I love pork belly and have it often in a really spicy sour salad, or in this lovely soft noodle dish.

And today I thought I'd make a red curry with it ... I didn't actually mean to have this with noodles, but I'd somehow - outrageously somehow - run out of rice!

I didn't even know that was a THING, to not have rice just always there in the cupboard!

ANYWAY.

Cook the pork belly first (as much as you like - I had two slices per person) as that will take longest.

I drizzle my pork belly slices with a little light soy sauce and then cook until crispy and gorgeous - it usually takes longer than I think, anywhere from 40 - 60 minutes - and I turn them every 15 minutes or so. 

Once cooked, remove from heat and cut into chunks. I also remove some of the fat at this point as I just don't want it all, but that's just personal preference and entirely up to you. 

For a crispy pork belly Thai red curry for two, you'll also need:

rice or noodles, so cook the rice so it's ready to go, or prepare the noodles according to pack instructions

cooking oil (I use a spray oil)

a good dessertspoon of good red curry paste

1/2 - 1 tin coconut milk (I really do think full fat is better than 'light' versions)

whatever vegetables you choose, or happen to have!

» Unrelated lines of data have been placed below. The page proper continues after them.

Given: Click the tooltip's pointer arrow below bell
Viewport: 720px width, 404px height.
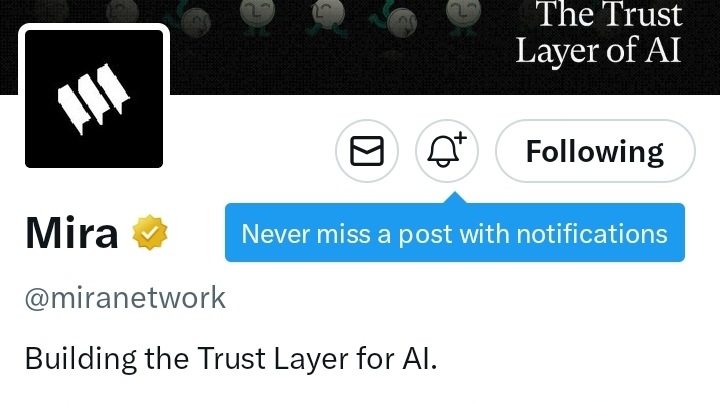Looking at the screenshot, I should pyautogui.click(x=455, y=198).
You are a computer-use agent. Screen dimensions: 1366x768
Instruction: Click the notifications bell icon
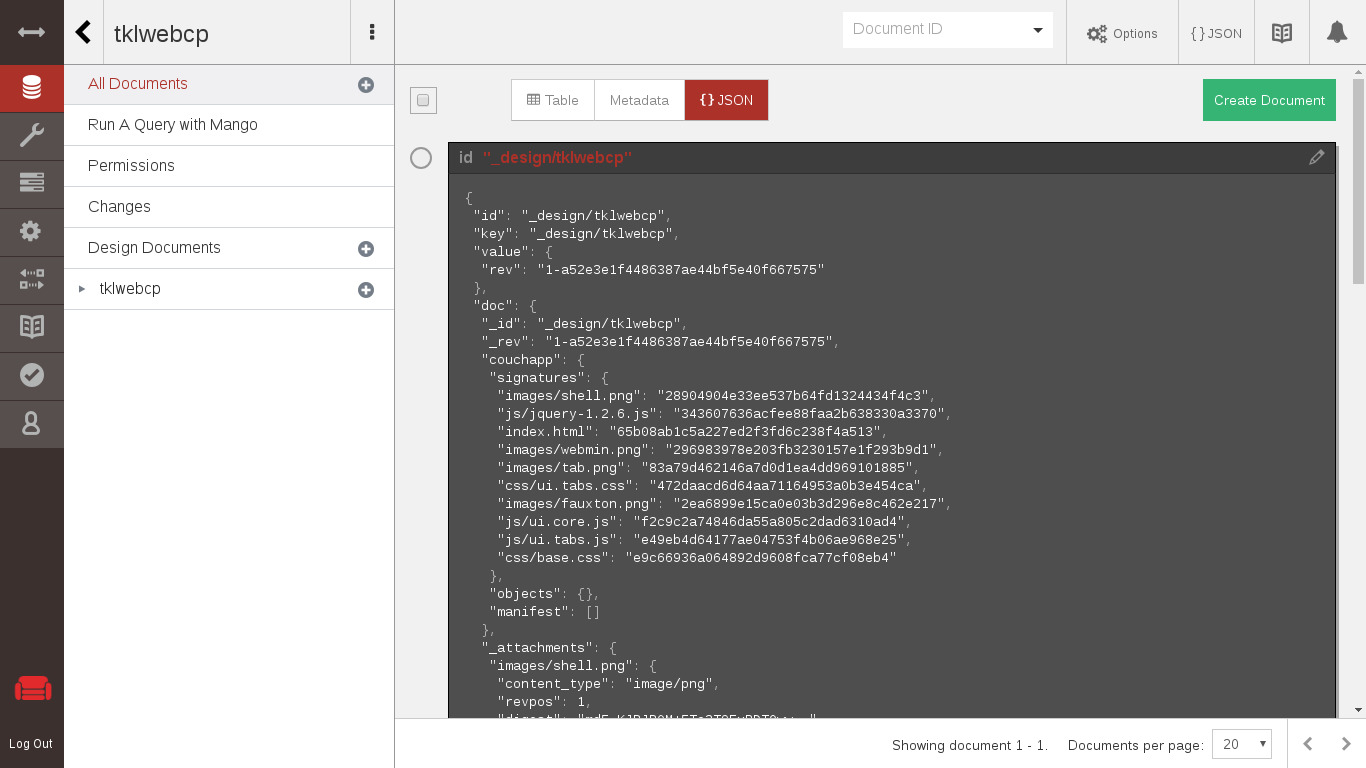(x=1336, y=33)
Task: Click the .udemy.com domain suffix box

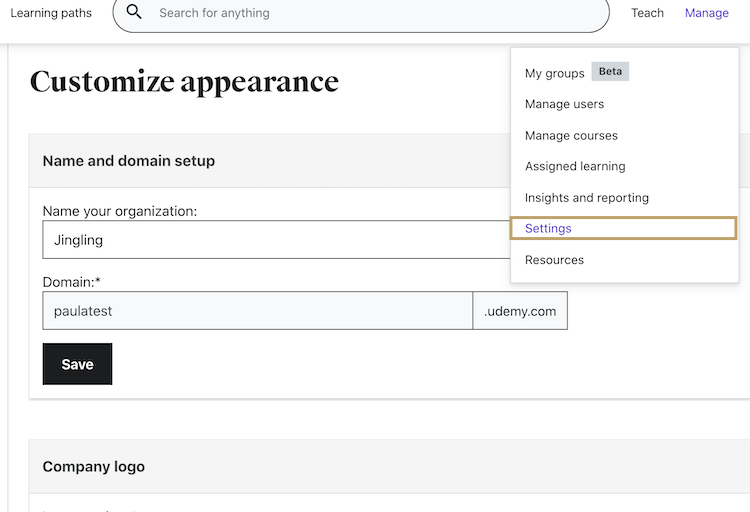Action: [520, 311]
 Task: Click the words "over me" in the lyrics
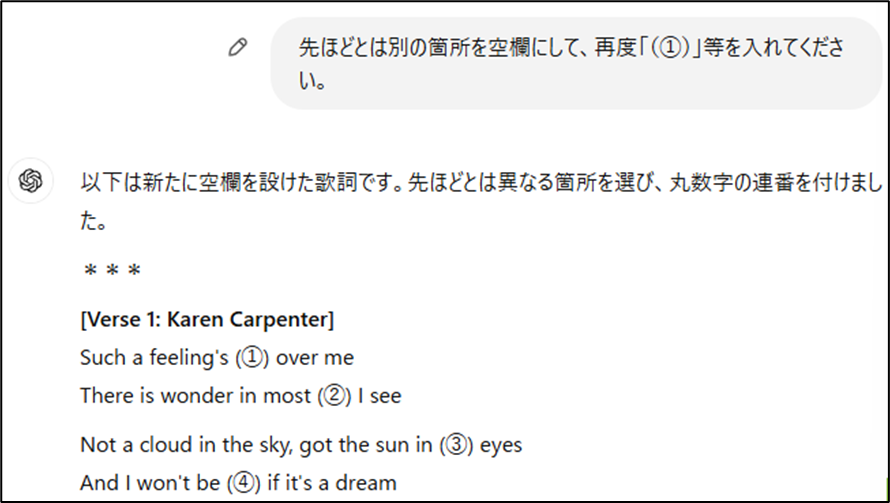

I had broccoli and asparagus - and I do like adding a few halved cherry tomatoes to this too

1 tsp sugar

a slosh of fish sauce

the juice of a lime

Thai sweet basil leaves if you can get them (don't use Mediterranean basil, it's totally different)

a few slices of red chilli to garnish, if liked

Rachel Redlaw crispy pork belly Thai red curry
Rachel Redlaw crispy pork belly Thai red curry
Rachel Redlaw crispy pork belly Thai red curry

OK, so we've got our pork belly cooked and chopped, and our rice keeping warm in a pan with a lid on it, or - like me - soaked noodles ready to add at the end.

Next, just put a non-stick frying pan over a heat, add a few sprays of cooking oil, and then go in with the red curry paste.

Stir this just for a few seconds really, enough to start releasing the fragrance, and then pour in the coconut milk (how much is how thin or creamy you like the consistency - personally I go for half a tin for two).

When it comes to a simmer, throw in the vegetables and simmer for five or six minutes.

Rachel Redlaw crispy pork belly Thai red curry
Rachel Redlaw crispy pork belly Thai red curry
Rachel Redlaw crispy pork belly Thai red curry

Then add the pork belly pieces and the noodles (if using), stir to combine well and add the sugar, a good slosh of fish sauce and squeeze in the lime juice.

Cook for another minute and then remove from heat, stirring in the Thai basil if you have it.

Rachel Redlaw crispy pork belly Thai red curry
Rachel Redlaw crispy pork belly Thai red curry
Rachel Redlaw crispy pork belly Thai red curry

It would have looked nicer with the green basil, so I tried to pretty mine up a bit with a couple of slices of red chilli.

That didn't really work but what this lacks in prettiness it certainly makes up for in the most comforting deliciousness and combination of textures and flavours!